Ce roman répond-il à un souhait que vous avez exprimé dans des entretiens, travailler « sur la profondeur historique » de l’Algérie ? À vrai dire je ne sais pas. La profondeur historique est un élément important dans l’appréhension d’une culture, d’une civilisation. On ne peut parler des cinquante ou soixante dernières années de l’Algérie sans évoquer l’histoire longue, millénaire. De cette manière la perspective change. Mais ce n’est pas mon propos d’écrivain qui a pour matériau l’imaginaire. Si l’Algérie, son histoire, constituent une grande part de mon imaginaire, il n’en reste pas moins que je suis écrivain qui a pour obsession la condition humaine, les fragilités de l’être, son devenir.


Vous avez déclaré être « arrivé à la littérature par le décès de ma mère », pouvez-vous nous éclairer ?

Jeune, j’avais écrit quelques poèmes jamais publiés. J’ai écrit également des contributions dans la presse et des ouvrages collectifs. Je suis venu à la littérature après le décès de ma mère. C’est ainsi que j’ai commencé. Ma mère m’a donné la vie deux fois : ma naissance au monde et ma naissance en tant qu’écrivain.


Vous avez souvent déclaré que si le français n’était pas votre langue maternelle, c’était une langue première. L’expression est très intéressante pourriez-vous l’expliciter ? Comment se joue la complémentarité entre vos deux langues au moment de l’écriture ?

Mes parents parlaient l’arabe algérien, plus exactement oranais, c’est-à-dire mâtiné de quelques mots de français et surtout d’espagnol. Pour dire armoire nous disions « mario » soit « aramario » en espagnol. C’est dans cette langue que je suis né et qu’une part de mon imaginaire s’est constituée. Par je ne sais quel miracle, j’ai été en école maternelle et là c’est le français qui intervient. Ensuite, l’école primaire, le collège, le lycée et enfin l’université ont installé la langue française comme langue première, c’est-à-dire d’écriture et de compréhension du monde. Ce qui s’est ouvert à mes yeux d’enfant l’a été par l’entremise de la langue française. Je suis complètement incapable d’écrire en langue arabe. Même si depuis quelque temps j’essaie de traduire quelques bribes de mon travail d’écriture.


Le langage amoureux au sein du couple est silencieux. Pourquoi ? et comment l’attachement s’exprime-t-il ?

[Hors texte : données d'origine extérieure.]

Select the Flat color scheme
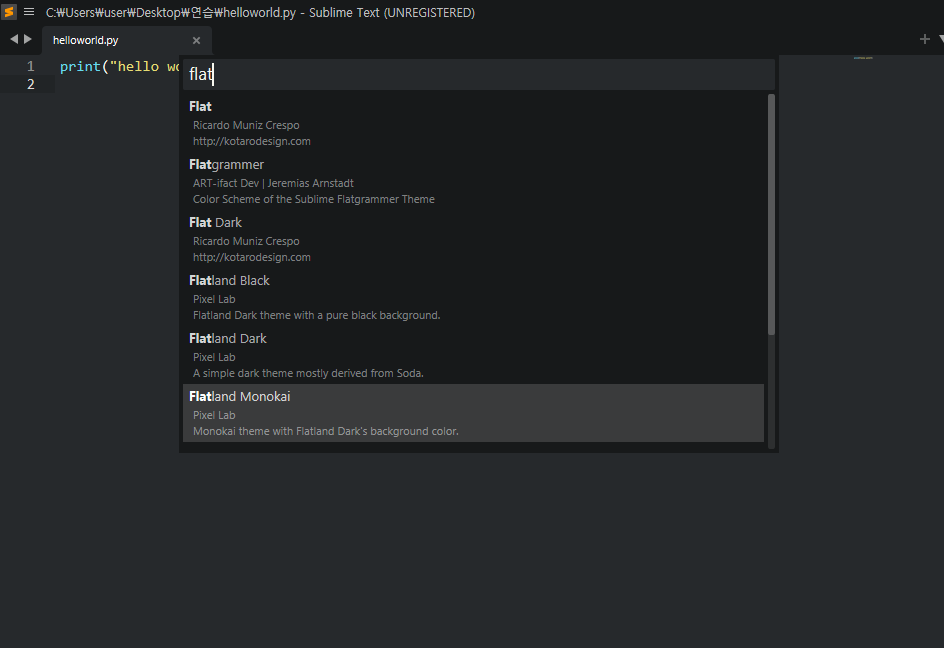Screen dimensions: 944x648 (x=473, y=123)
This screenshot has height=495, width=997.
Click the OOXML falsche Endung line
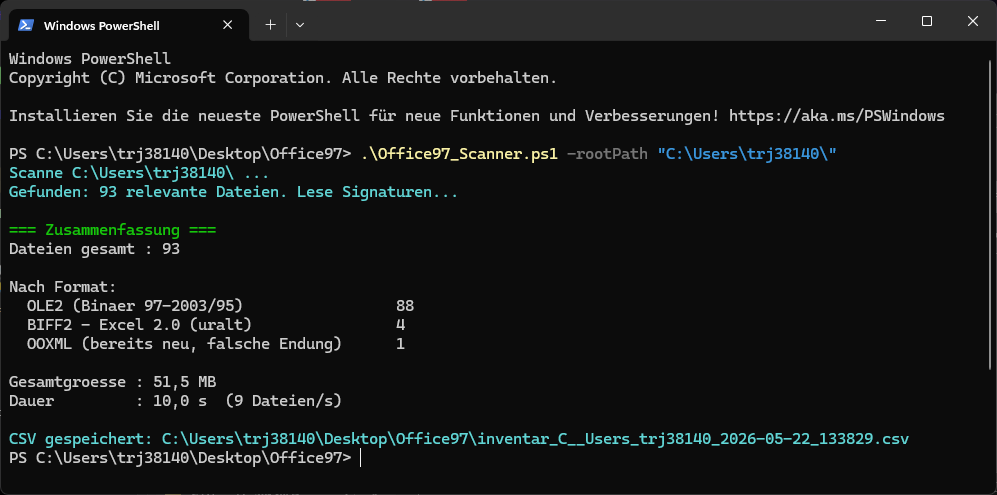pyautogui.click(x=216, y=344)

Le silence n’est pas une fin, il participe du langage. Mes personnages n’ont pas les mots. Ceux-ci sont l’apanage du poète et du fou. Je ne parle pas des mots pervertis des dirigeants politiques. Mais bien les paroles qui ouvrent et proposent des perspectives. Mon père me disait « chaque jour est une chanson », je n’avais pas compris son propos. C’est bien plus tard, bien après sa mort que j’ai saisi ce mot d’amour à mon égard. Il me transmettait une philosophie, une manière d’être au monde. C’était bien et bien parce qu’il m’aimait qu’il avait dit cela. Pourtant il n’a jamais dit « je t’aime ». Il a dit plus. Ce sont les rares mots qu’il avait tenus. Dans ces cultures qui cultivent la pudeur, l’amour s’exprime autrement, par des gestes, des regards, des sensations partagées, des fulgurances.

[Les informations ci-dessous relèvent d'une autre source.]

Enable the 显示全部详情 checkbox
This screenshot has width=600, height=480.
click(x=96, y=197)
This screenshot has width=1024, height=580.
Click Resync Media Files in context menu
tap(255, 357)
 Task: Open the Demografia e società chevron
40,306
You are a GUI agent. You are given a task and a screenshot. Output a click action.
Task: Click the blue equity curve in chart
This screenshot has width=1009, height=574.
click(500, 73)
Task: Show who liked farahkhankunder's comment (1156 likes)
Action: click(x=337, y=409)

Il me semble que vous avez eu une expérience théâtrale et qu’elle se perçoit dans l’écriture du roman : surtout dans l’oralité où s’installe la voix narratrice.

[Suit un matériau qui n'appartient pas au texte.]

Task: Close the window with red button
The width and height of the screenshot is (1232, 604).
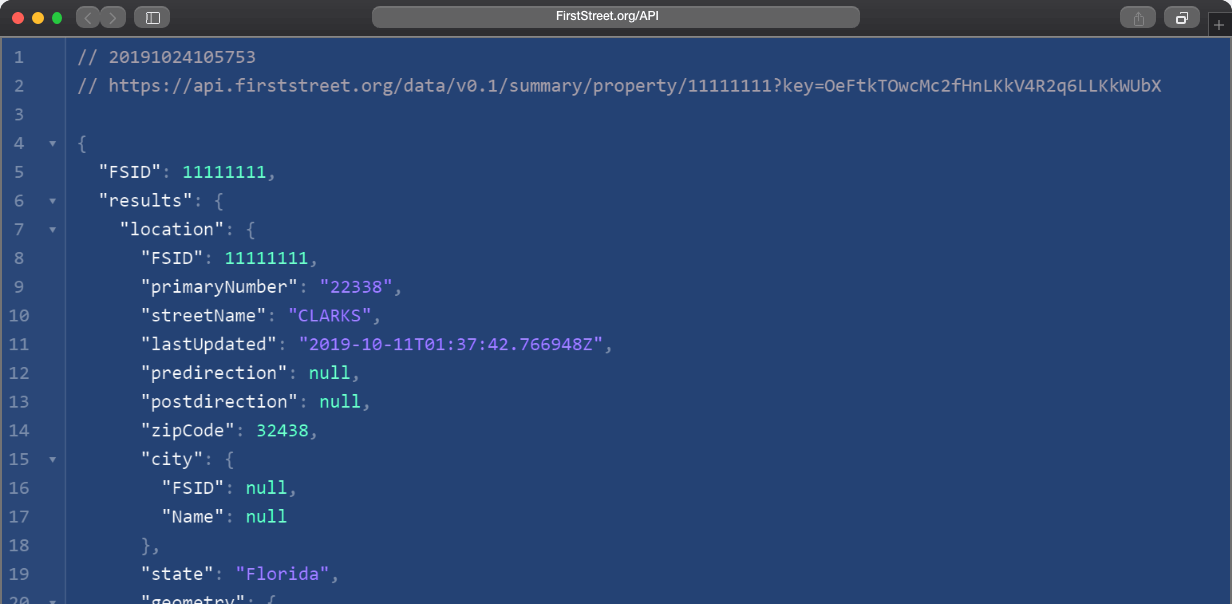Action: click(18, 17)
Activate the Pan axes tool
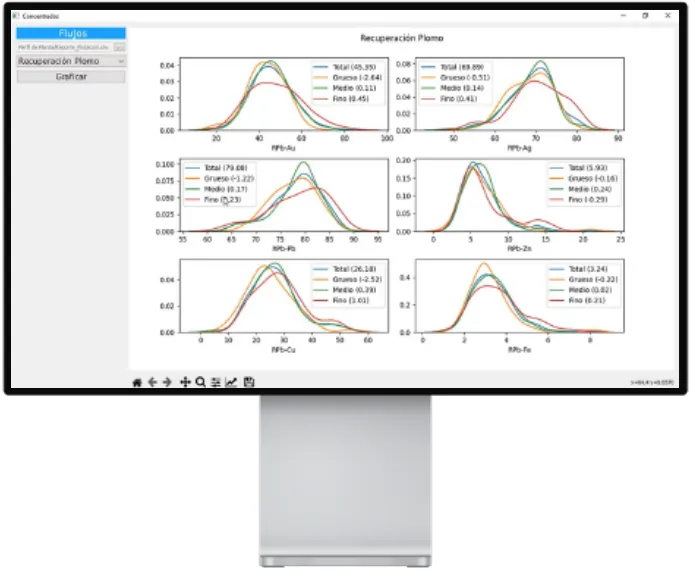 click(x=185, y=381)
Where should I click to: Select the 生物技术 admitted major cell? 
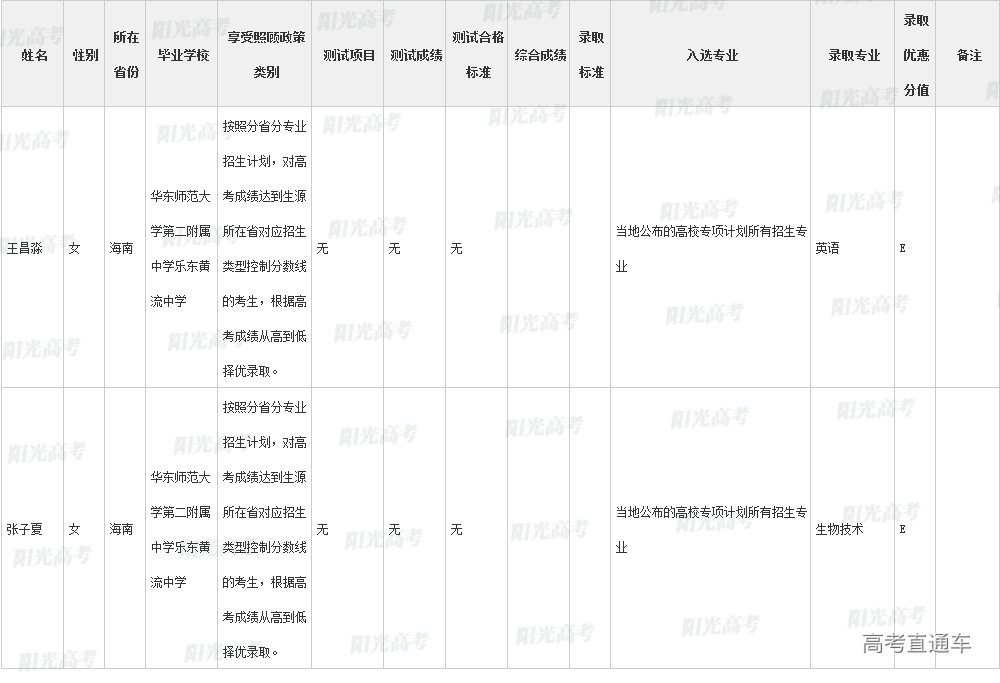tap(839, 529)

Le théâtre a été une grande école pour moi. A la formation reçue au lycée par des professeurs de qualité, je pense à ma professeur de lettres Jacqueline Lloan, s’est ajouté la fréquentation des planches puisque j’étais comédien dans la compagnie Théâtre Group 70 fondée en 1970 avec Diden Oumer, Mustapha Mohammedi, Aïcha Ansar-Rachedi et bien d’autres amies et amis. Une expérience extraordinaire dans une Algérie bouillante malgré une dictature qui ne disait pas son nom. Si mon expérience théâtrale se retrouve dans mon écriture, j’en suis ravi. De toute façon je regarde les choses par le prisme de la scène.